Todavía reciente el eco de aquel álbum registrado junto a Apparat, Orchestra of Bubbles (2006), y recién editada su inmisericorde contribución a la serie Boogybytes, el Vol. 4, Ellen Allien vuelve a la carga con Sool, una huida hacia adelante por los terrenos del techno experimetal en la que, haciendo honor al adjetivo, la berlinesa investiga y juega con texturas y timbres sin perder de vista -acaso sólo en la muy urbana introducción o en esas calmadas maravillas que son Frieda y Zauber- el objeto último de su escapada: la pista, peculiar, eso sí.

Con una formación considerablemente menguada respecto a la que conocíamos, y que hace cinco años nos dejó la última entrega de la banda antes de que Stuart Stapples probara suerte en solitario, este retorno de Tindersticks, sin la presencia de uno de sus pilares, el violinista Dickon Hinchcliffe, puede inducir equívocos. ¿Por qué ahora? ¿Falta de liquidez? Las reticencias comienzan a disiparse con Yesterday Tomorrows y en The Flicker of a Little Girl ya se ha evaporado. Estamos lejos, claro, de sus títulos mayores, pero los seguidores lo agredecerán.

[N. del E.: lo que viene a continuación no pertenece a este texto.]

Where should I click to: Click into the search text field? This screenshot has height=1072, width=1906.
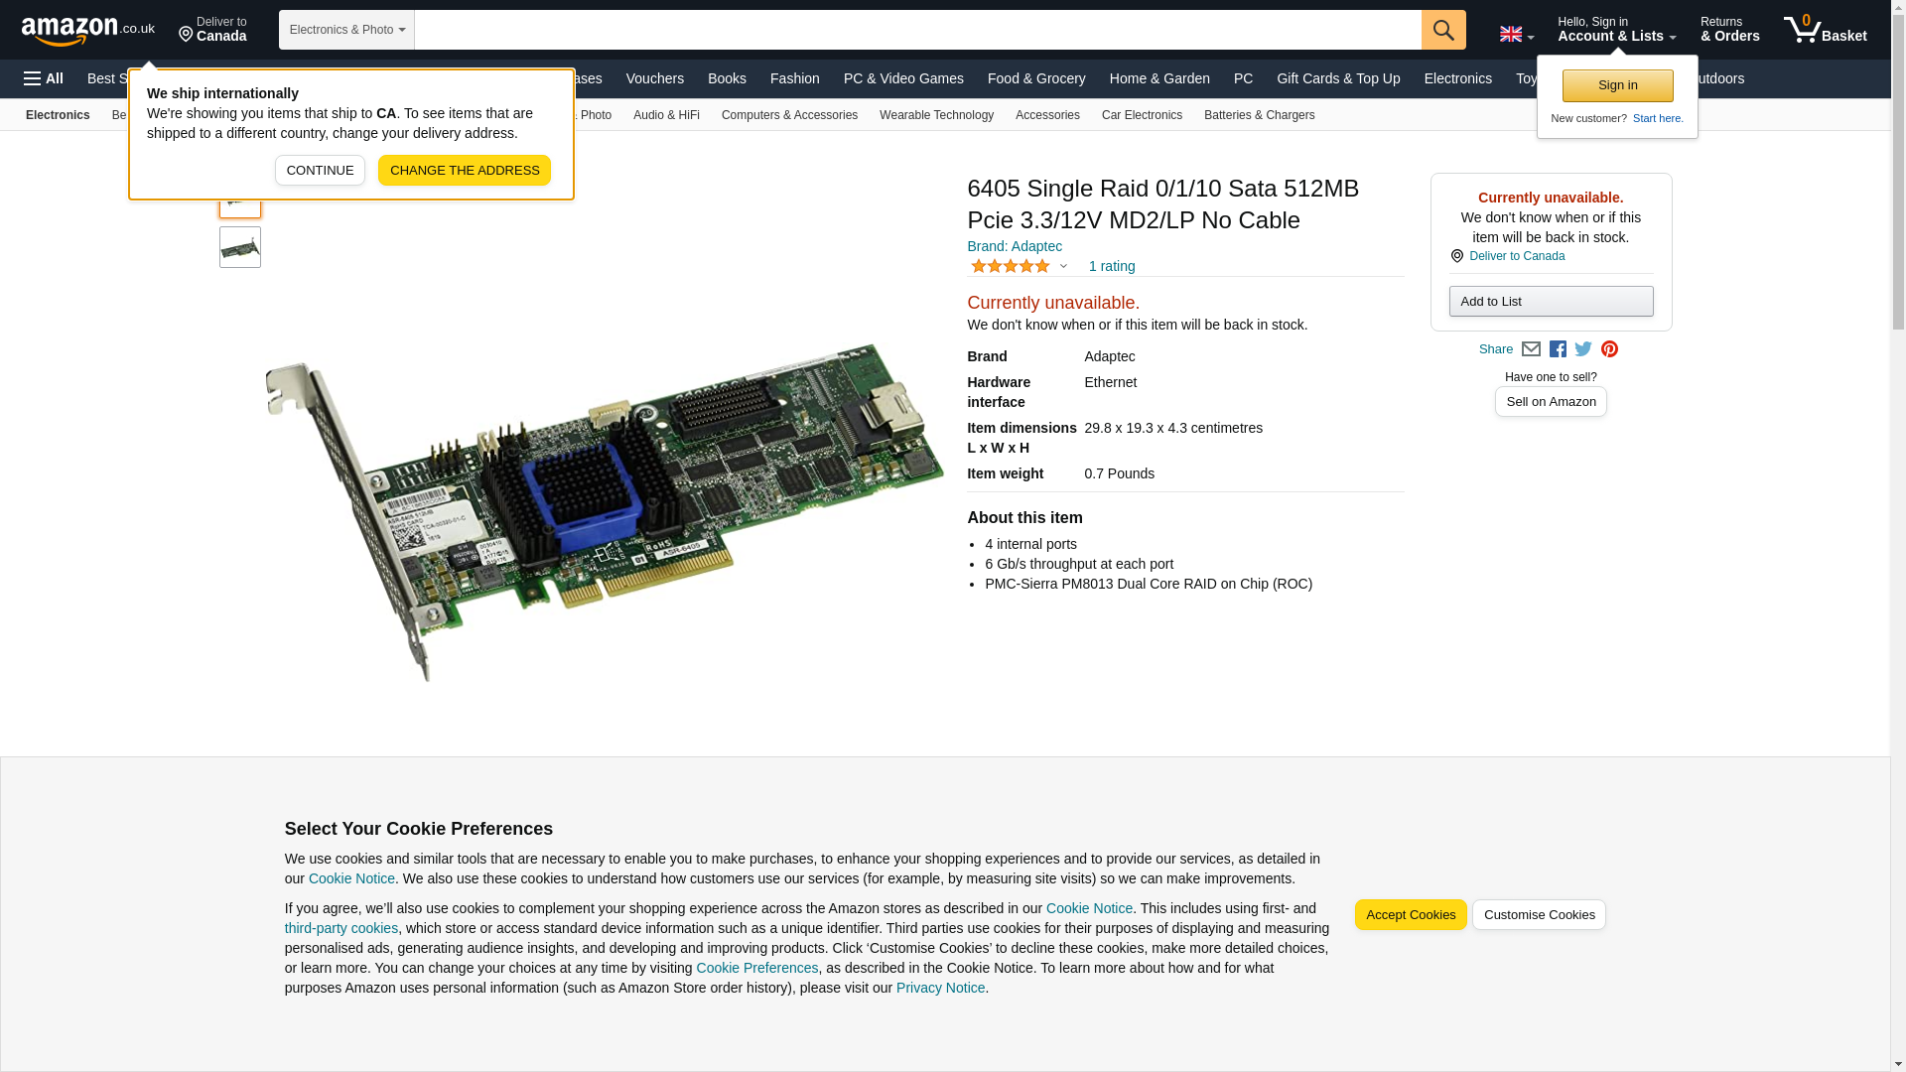point(917,30)
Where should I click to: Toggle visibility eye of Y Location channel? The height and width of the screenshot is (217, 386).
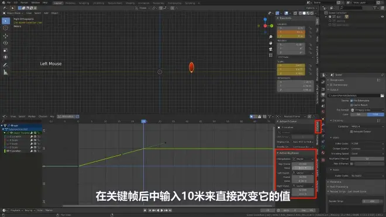pos(8,151)
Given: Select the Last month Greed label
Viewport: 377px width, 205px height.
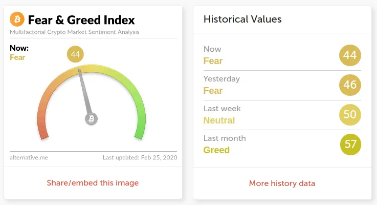Looking at the screenshot, I should 225,145.
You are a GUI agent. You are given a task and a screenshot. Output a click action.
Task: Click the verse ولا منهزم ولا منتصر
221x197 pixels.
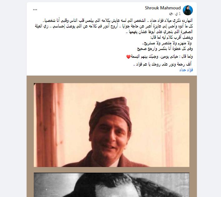click(167, 43)
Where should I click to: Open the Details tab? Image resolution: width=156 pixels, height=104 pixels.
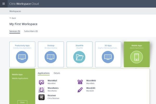[57, 73]
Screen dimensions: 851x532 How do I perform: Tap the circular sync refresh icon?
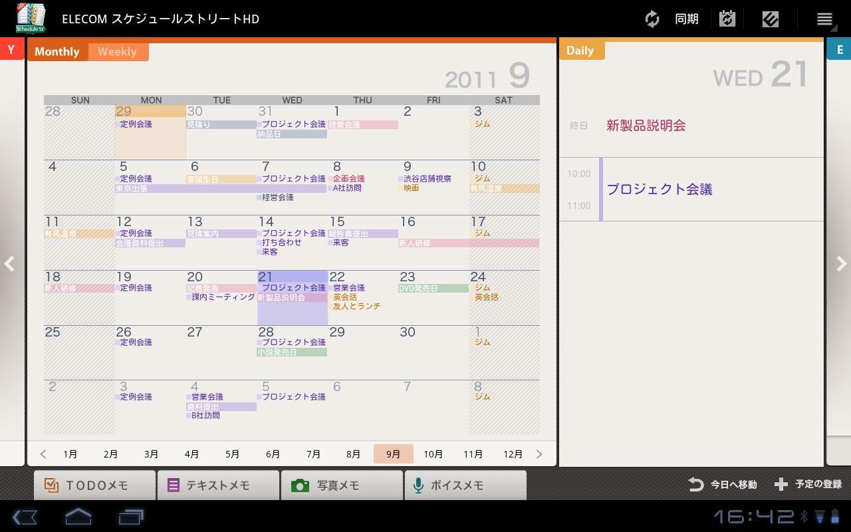click(652, 19)
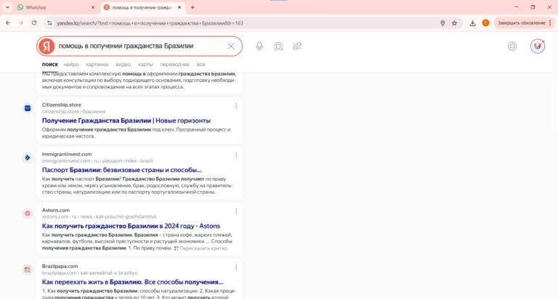
Task: Click 'Завершить обновление' Chrome update button
Action: 519,22
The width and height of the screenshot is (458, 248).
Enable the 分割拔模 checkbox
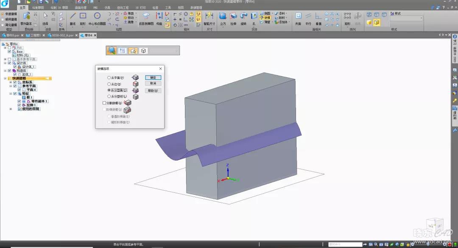(x=105, y=103)
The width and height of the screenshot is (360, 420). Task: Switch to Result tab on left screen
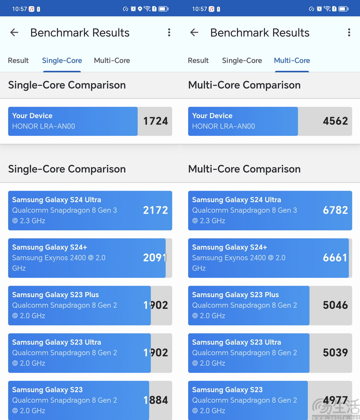coord(18,60)
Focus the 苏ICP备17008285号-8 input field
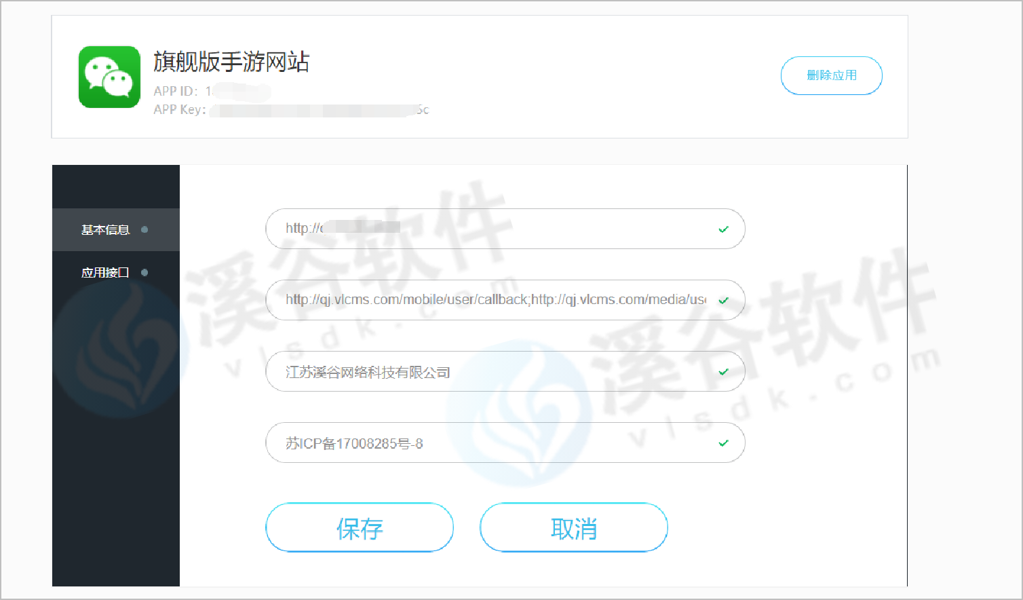The height and width of the screenshot is (600, 1023). point(505,443)
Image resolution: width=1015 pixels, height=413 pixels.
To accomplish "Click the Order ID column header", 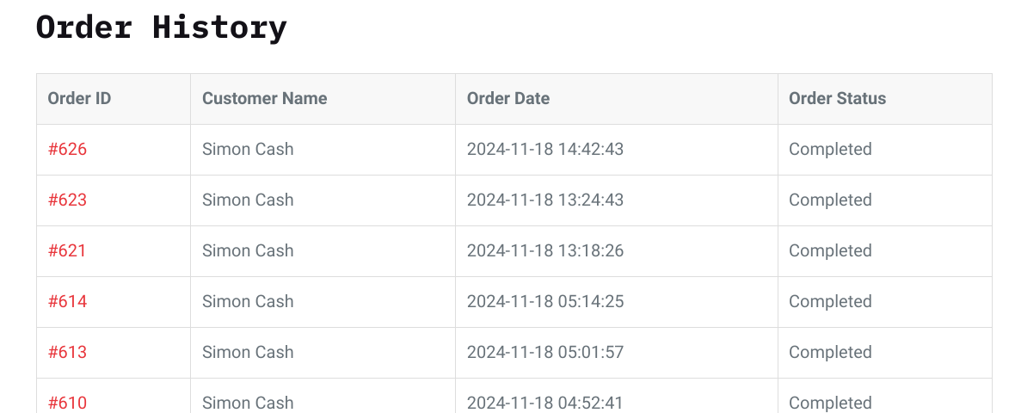I will coord(79,98).
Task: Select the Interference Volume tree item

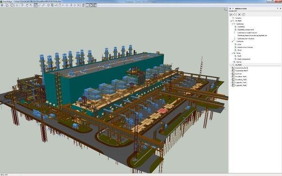Action: coord(245,47)
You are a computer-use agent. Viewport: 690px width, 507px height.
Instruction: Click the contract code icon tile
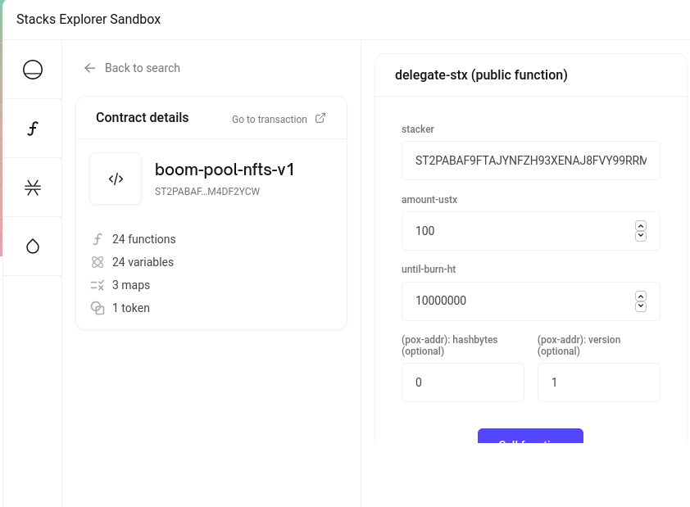coord(116,179)
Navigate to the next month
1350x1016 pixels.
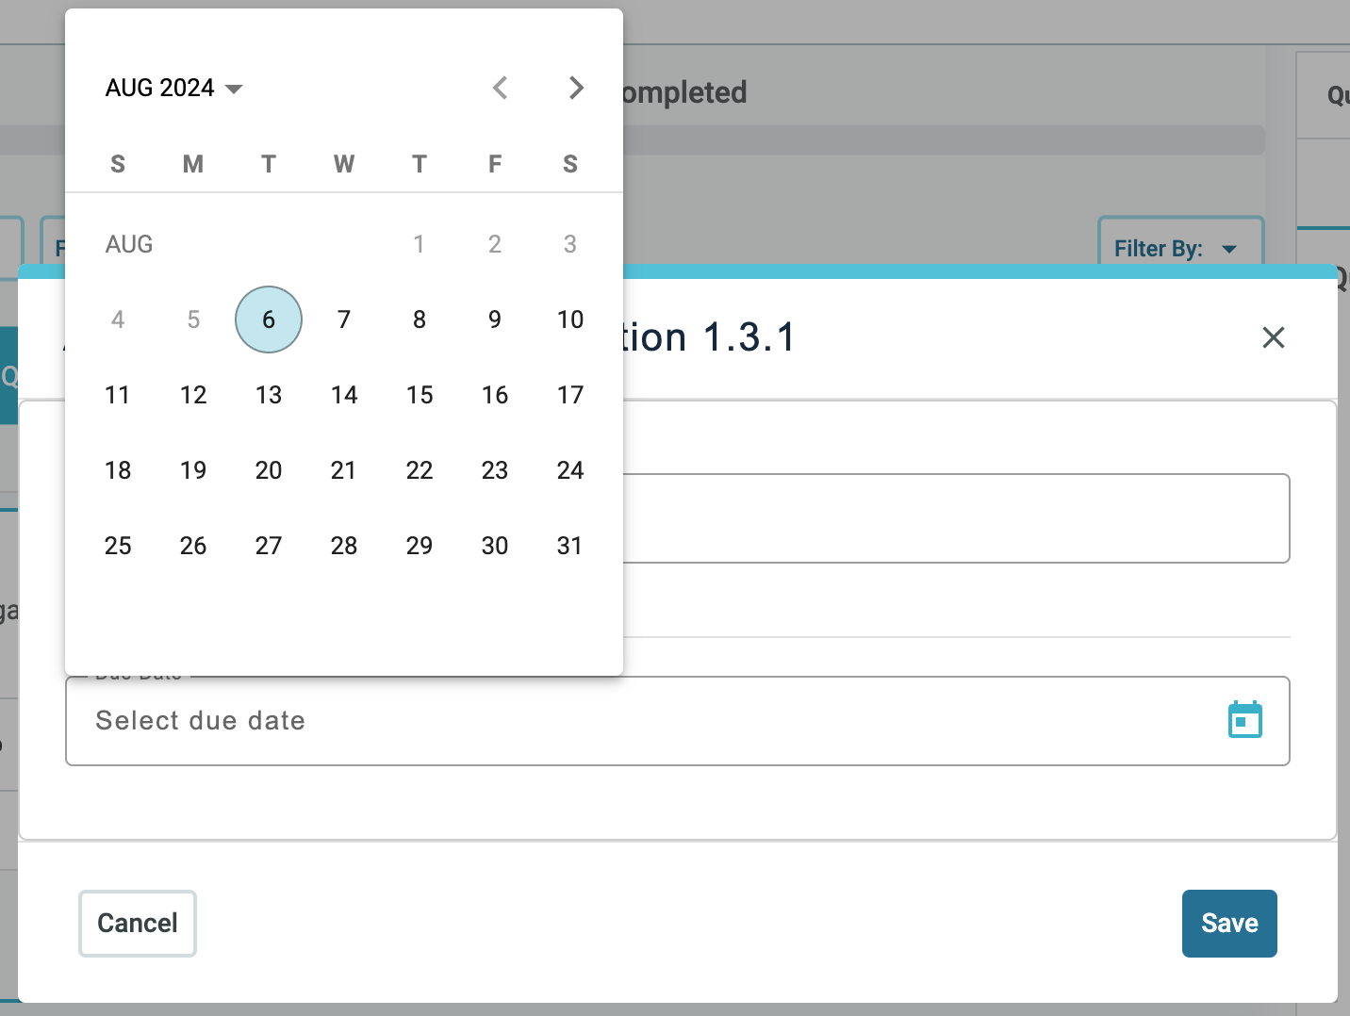(576, 88)
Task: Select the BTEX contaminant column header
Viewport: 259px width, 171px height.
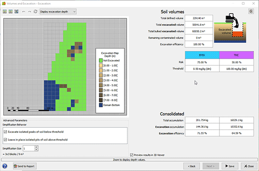Action: coord(202,55)
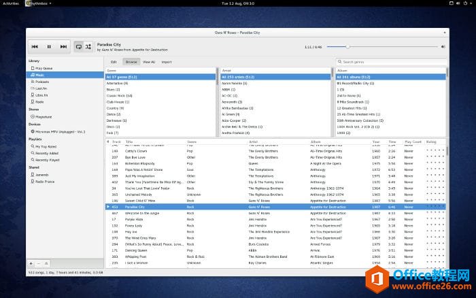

Qué llevó a The Notwist del hardcore a la perfección pop de una canción como Good Lies es materia digna de análisis. El giro, en cualquier caso, viene de lejos y nos ha dejado ya discos tan buenos y ajenos a la percepción habitual de la indietronica como Neon Golden (2003). A The Devil, You + Me la electrónica no llega hasta después de demostrarnos la capacidad antes comentada, pero cuando aparece lo hace con un corte del calibre de Where in This World. Luego se suceden desde extraños aires de bossa -Gloomy Planet- hasta raras coincidencias -¿qué hay de flamenco en On Planet Off? Algo-.